(Assignment) Within the material below, transcribe exactly the lines from the one holding "Identify the click" through the one holding "MLB (566, 2124)", keeping both ends and skipping the rest.

(Provided records)

========================================

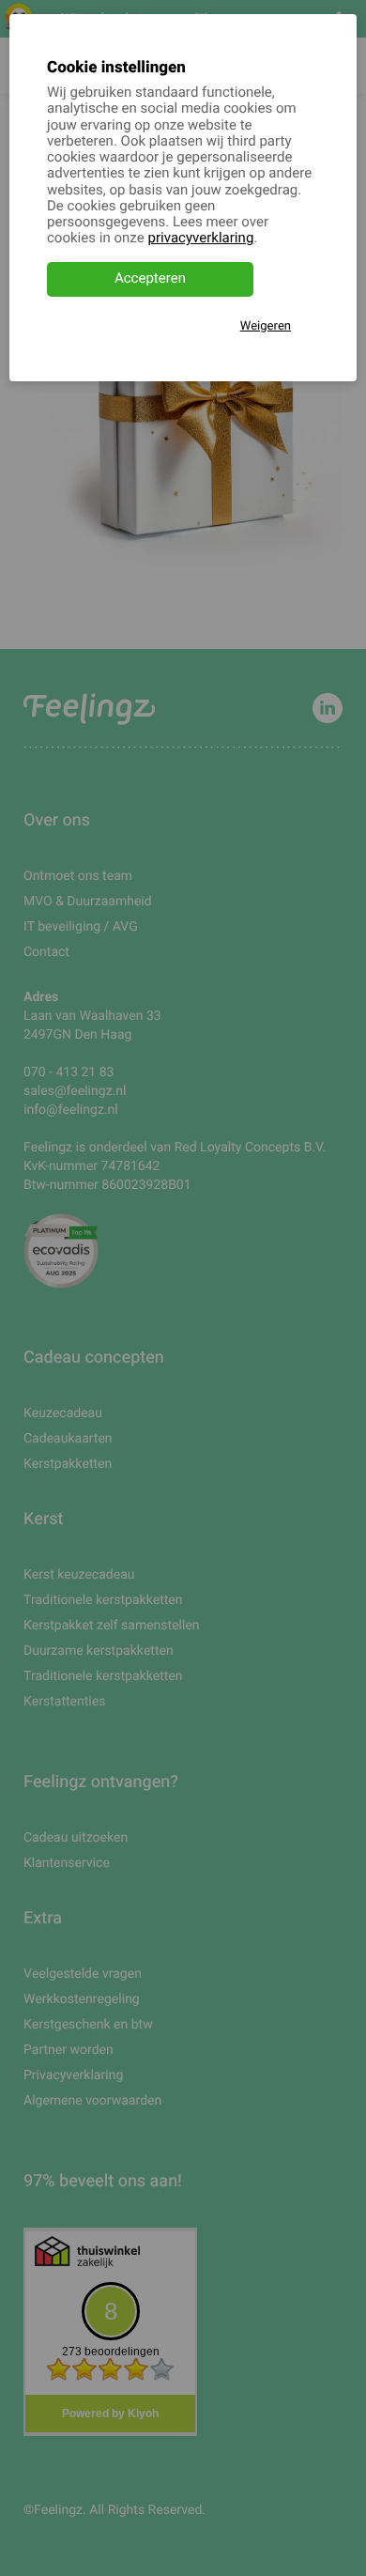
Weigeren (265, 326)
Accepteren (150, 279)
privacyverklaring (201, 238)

========================================

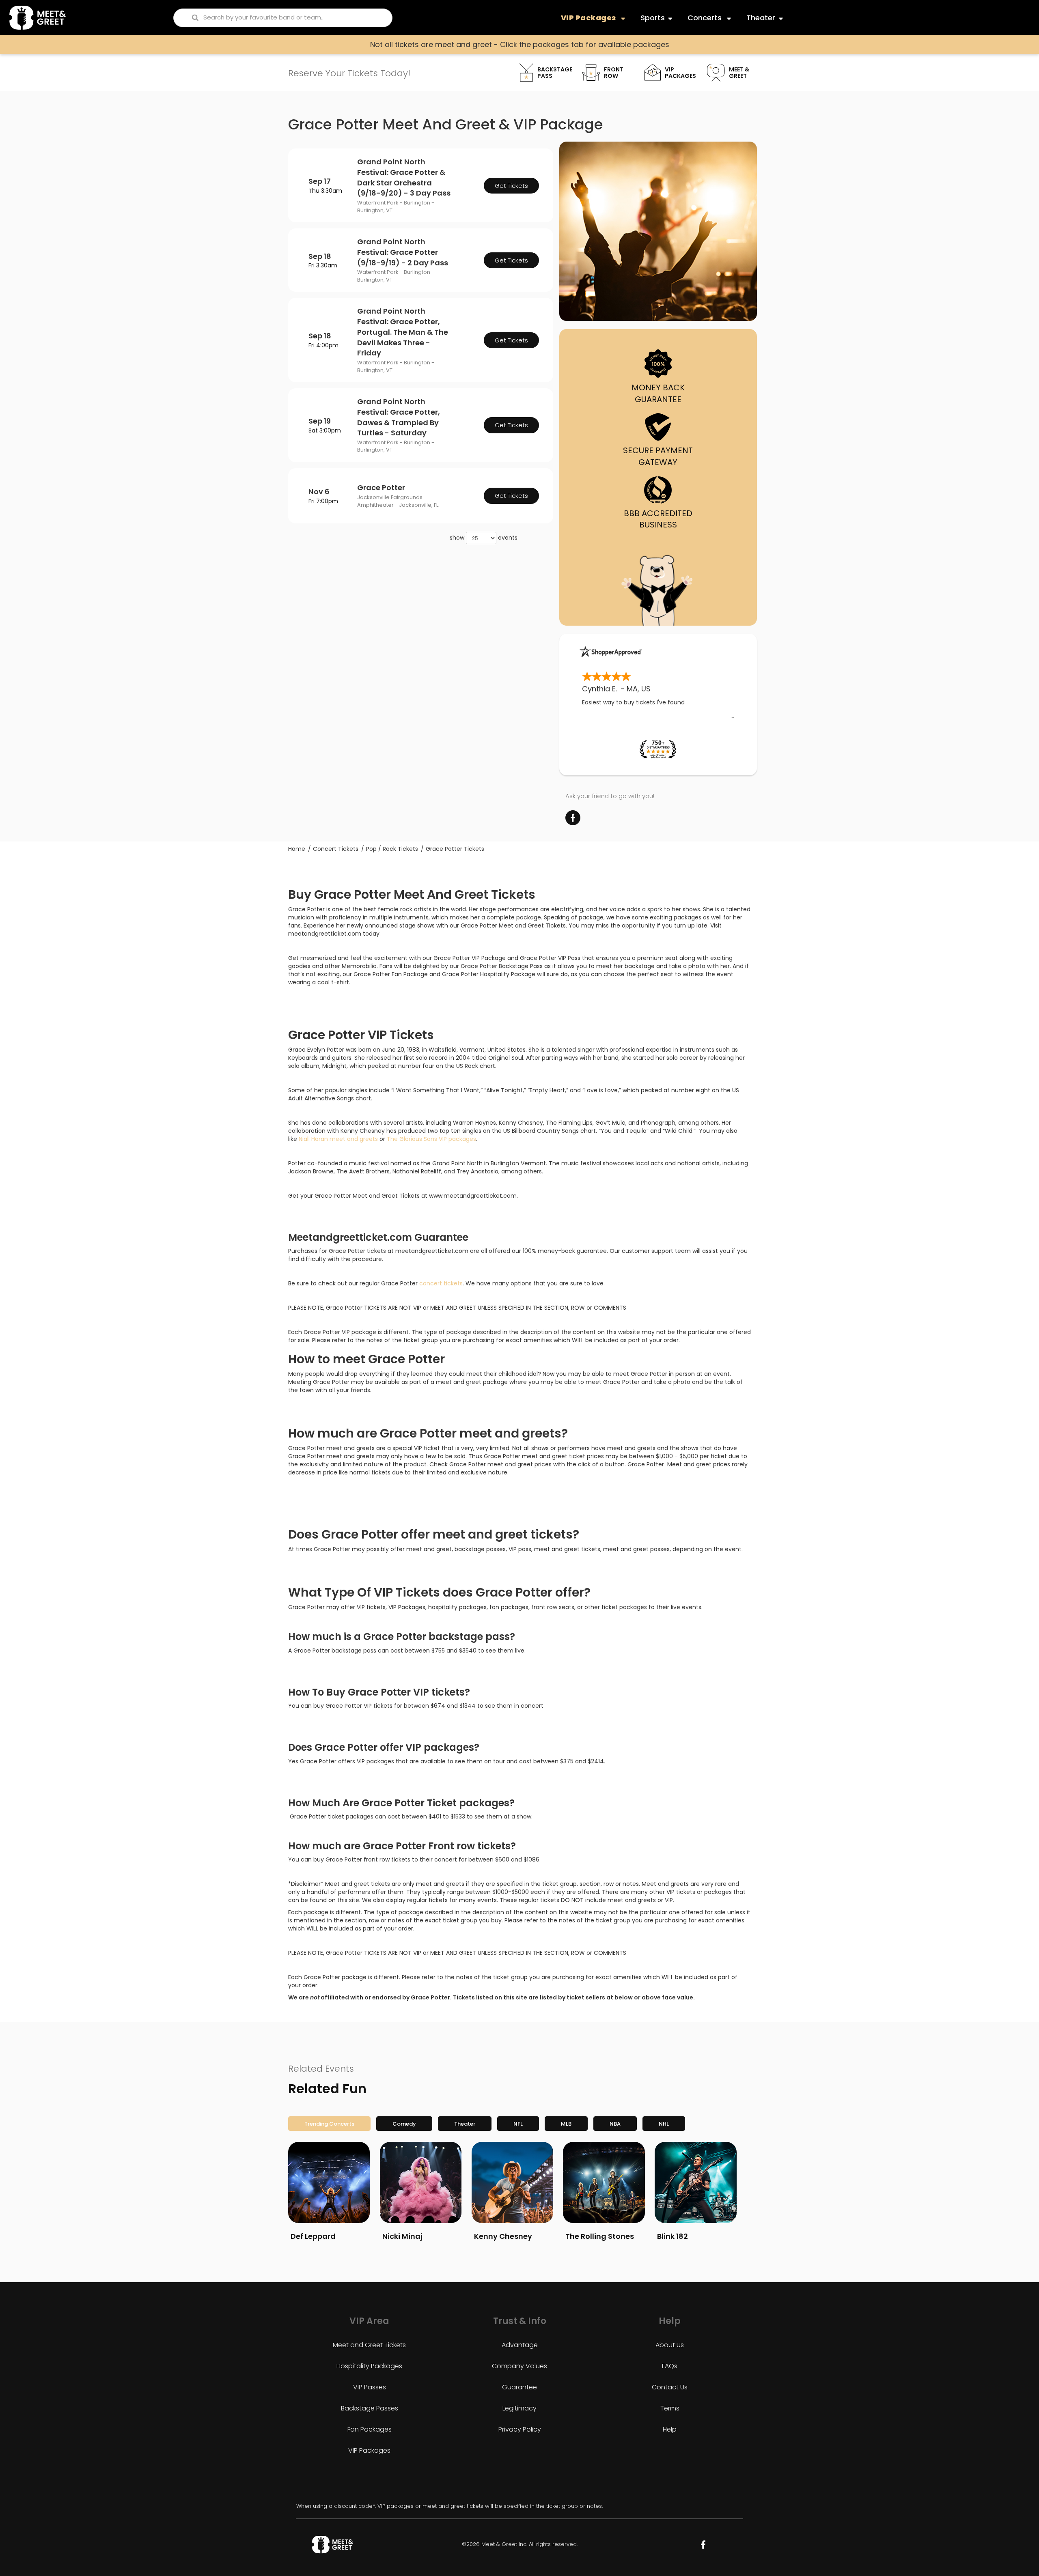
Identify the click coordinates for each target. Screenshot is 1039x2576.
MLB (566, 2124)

========================================

(Exercise output)
Identify the click coordinates for each target. Screenshot is 1039x2576.
MLB (566, 2124)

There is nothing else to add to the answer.